Record your progress
If you haven't been recording your exercise sessions, it's time to start. Keeping a journal will give you a sort of gold star mentality to help you keep on track. Make your plan feel exciting — you might even want to evaluate your aims and progress with a new goal. But write it down: Seeing the proof of success helps motivation along.

Entertain yourself
Whistling while you work can make the most gruesome of workouts a little more enjoyable, as can any sort of distraction. So use an Ipod when you exercise.

Give it five minutes
You may not feel like doing your usual hour-long workout on some days. Then don't. Cut the workout to 30 minutes, but really push yourself during that time. Or even give it five.
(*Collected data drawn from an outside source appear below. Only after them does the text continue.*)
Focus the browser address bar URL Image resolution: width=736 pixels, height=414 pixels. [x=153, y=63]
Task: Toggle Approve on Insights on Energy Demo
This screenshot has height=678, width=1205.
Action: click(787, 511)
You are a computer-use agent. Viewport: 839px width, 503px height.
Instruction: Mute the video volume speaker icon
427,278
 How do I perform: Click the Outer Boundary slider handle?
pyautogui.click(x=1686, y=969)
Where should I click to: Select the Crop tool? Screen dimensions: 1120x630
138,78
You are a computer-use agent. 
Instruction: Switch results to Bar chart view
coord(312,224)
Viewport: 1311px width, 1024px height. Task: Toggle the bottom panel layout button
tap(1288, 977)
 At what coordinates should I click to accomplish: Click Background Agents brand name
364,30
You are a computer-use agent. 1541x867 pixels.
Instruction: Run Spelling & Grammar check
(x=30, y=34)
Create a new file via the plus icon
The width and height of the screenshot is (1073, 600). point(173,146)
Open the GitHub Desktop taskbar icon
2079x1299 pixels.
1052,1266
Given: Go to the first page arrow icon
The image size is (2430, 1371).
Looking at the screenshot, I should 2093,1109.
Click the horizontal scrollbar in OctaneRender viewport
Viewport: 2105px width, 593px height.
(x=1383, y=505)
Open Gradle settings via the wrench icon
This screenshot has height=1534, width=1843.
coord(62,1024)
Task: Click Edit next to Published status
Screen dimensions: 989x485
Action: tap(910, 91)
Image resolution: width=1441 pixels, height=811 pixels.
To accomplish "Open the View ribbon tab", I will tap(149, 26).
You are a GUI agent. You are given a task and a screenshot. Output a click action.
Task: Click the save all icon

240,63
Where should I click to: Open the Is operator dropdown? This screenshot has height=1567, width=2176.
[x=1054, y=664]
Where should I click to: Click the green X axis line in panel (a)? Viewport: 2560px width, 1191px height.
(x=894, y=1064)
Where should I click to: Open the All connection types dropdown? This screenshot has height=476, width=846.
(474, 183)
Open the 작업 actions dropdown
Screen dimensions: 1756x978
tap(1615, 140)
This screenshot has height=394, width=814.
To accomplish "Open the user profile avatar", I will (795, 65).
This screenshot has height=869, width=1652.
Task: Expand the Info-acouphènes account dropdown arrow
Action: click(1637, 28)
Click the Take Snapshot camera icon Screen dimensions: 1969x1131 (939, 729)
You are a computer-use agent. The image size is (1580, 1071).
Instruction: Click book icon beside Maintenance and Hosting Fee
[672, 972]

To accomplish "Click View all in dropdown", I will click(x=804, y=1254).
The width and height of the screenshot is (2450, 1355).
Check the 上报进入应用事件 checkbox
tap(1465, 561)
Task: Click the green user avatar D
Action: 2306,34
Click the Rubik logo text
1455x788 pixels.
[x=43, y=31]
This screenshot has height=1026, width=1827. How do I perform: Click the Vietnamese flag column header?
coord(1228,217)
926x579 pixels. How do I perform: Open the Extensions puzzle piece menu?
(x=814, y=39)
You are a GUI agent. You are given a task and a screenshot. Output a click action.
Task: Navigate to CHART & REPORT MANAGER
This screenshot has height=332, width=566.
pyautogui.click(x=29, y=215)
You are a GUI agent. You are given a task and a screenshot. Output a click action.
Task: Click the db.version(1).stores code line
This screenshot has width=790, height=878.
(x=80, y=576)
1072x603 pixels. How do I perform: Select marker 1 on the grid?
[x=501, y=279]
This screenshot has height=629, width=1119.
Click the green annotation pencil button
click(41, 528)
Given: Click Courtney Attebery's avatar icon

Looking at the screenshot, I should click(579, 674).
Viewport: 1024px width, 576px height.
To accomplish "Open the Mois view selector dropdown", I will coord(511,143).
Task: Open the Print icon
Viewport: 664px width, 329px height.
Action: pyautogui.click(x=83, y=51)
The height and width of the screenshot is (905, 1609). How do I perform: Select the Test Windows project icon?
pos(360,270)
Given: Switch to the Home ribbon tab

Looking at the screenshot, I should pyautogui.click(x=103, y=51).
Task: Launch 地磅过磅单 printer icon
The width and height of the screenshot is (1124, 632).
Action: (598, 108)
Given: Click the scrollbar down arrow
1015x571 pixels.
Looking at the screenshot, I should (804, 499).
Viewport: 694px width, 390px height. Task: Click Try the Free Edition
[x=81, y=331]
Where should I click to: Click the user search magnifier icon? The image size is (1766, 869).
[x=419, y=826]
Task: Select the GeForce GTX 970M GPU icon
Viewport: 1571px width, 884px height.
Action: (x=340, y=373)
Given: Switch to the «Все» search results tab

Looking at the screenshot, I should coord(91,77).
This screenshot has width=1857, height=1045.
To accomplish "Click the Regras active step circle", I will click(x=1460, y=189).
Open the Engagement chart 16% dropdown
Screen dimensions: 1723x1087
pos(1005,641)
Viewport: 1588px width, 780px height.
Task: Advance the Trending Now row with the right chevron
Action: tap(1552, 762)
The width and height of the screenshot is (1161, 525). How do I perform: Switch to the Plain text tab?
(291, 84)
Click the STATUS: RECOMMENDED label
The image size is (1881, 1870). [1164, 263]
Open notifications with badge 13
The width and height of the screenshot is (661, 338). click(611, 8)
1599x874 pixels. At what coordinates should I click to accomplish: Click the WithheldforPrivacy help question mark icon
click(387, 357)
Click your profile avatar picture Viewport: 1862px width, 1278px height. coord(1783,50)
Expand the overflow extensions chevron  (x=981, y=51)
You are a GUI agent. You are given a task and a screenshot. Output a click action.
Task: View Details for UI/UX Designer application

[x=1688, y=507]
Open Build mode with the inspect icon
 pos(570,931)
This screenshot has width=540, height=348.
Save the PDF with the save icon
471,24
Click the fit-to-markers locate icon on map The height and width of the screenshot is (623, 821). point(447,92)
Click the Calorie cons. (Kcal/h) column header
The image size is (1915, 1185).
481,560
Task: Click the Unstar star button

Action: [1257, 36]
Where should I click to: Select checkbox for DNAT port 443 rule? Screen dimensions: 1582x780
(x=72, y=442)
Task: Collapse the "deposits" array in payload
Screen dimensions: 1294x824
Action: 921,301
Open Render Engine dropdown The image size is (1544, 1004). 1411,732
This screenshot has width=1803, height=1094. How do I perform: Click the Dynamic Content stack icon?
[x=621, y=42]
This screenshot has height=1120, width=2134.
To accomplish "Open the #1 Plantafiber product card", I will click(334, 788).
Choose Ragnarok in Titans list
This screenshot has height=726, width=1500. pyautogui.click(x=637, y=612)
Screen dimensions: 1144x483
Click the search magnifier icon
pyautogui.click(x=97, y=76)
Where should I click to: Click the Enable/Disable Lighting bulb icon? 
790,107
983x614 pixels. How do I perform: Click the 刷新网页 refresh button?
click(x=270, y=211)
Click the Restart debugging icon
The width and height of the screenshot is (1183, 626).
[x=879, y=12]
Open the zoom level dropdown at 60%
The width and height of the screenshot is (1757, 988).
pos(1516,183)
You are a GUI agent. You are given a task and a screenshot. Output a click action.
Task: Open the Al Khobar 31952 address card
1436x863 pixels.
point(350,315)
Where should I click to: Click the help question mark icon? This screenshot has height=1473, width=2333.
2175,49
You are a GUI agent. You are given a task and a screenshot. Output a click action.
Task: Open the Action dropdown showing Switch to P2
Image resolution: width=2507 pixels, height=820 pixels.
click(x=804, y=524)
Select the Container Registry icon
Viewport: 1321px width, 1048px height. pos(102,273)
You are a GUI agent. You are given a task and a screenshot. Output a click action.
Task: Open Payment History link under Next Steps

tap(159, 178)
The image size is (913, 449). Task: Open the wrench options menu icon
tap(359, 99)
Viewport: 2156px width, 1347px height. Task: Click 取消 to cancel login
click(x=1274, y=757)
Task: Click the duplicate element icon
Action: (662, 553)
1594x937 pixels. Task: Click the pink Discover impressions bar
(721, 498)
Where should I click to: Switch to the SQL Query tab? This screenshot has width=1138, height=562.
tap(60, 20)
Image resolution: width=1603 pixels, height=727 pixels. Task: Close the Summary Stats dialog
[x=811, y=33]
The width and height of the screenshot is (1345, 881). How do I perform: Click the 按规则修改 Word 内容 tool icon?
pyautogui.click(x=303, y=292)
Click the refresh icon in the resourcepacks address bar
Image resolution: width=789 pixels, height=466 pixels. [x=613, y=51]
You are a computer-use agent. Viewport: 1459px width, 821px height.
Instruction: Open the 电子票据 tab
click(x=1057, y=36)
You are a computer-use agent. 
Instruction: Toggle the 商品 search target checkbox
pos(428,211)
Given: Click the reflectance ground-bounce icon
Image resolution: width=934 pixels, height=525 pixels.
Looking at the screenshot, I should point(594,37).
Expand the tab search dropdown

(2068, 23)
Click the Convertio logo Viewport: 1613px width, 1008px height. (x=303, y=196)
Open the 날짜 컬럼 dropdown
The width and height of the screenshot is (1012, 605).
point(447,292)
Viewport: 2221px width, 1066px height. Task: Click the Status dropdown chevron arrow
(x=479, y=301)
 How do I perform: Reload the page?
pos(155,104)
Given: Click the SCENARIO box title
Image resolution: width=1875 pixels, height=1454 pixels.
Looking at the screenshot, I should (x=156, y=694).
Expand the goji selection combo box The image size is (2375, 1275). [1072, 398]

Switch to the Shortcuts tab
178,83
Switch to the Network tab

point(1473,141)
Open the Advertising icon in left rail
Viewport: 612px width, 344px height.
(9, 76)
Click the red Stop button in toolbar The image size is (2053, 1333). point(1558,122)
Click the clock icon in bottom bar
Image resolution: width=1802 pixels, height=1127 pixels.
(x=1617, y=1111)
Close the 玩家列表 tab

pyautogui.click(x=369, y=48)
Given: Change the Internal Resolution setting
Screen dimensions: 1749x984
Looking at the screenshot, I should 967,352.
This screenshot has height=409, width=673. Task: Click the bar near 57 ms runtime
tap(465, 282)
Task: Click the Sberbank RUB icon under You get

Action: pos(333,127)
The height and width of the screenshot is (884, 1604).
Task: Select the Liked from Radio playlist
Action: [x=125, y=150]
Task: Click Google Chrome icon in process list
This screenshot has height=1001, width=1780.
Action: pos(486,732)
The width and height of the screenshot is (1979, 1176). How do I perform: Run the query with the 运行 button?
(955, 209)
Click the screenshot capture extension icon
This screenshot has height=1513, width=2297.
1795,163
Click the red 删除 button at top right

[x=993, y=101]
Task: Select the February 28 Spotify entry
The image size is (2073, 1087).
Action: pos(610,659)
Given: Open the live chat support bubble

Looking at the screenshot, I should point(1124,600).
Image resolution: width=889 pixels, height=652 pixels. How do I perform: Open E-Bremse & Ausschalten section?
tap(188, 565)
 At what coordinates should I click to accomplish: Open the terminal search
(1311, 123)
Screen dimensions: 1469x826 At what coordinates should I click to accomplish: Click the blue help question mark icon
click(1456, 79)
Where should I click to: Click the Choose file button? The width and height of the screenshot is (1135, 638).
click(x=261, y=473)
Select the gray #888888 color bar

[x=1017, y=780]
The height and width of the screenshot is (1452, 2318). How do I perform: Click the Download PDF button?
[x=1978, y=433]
If you can just convince yourself to do a little bit of something, you'll often find that you complete a whole workout anyway. Numerous studies show that high-intensity exercise programs have a higher drop-out rate.

Keep it low, go slow
Stop looking for a miracle. One study showed that those who stuck with their exercise program saw it as a lifestyle change rather than a temporary pastime. The ones who stuck to it planned on working out about three times each week. The dropouts only expected to work out once a week. If you are a beginner or work out at an easy fitness level, realize that a low-intensity exercise takes longer to give results. But rather than get disappointed along the way, be patient. Results will come if you stick to it.

Get high
Exercise releases pleasure hormones. You'll feel good even on minimal amounts of any types of physical activity, from yoga and deep breathing to running and football, and any vigorous exercise can leave you feeling happy and exhilarated after even a short time. But to experience what is known as an aerobic high, where the brain is awash in feel-good endorphins, studies indicate that you must do intense exercise for an extended period of time. If you've reached this point, you could suddenly feel as if you're running on air and exerting no effort at all. If you're fit enough to do so, push yourself to reach this high.

Take a break
If you're really burned out, take time off to vegetate and rejuvenate. Chances are you need this relaxation time. The amount of sleep you have had, your mood, diet, and any stress you're under can affect your energy levels. If you're not getting enough nutrients or enough calories, your body may not function efficiently and you'll feel tired and listless. Eat plenty of fruit, vegetables, and other carbohydrates to fuel your energy levels.

When you are ready to take exercise by storm once again, you'll be refreshed and ready to go. It's fine to miss a few days in your schedule every now and then. It won't harm your long-term goal as long as your overall participation is consistent.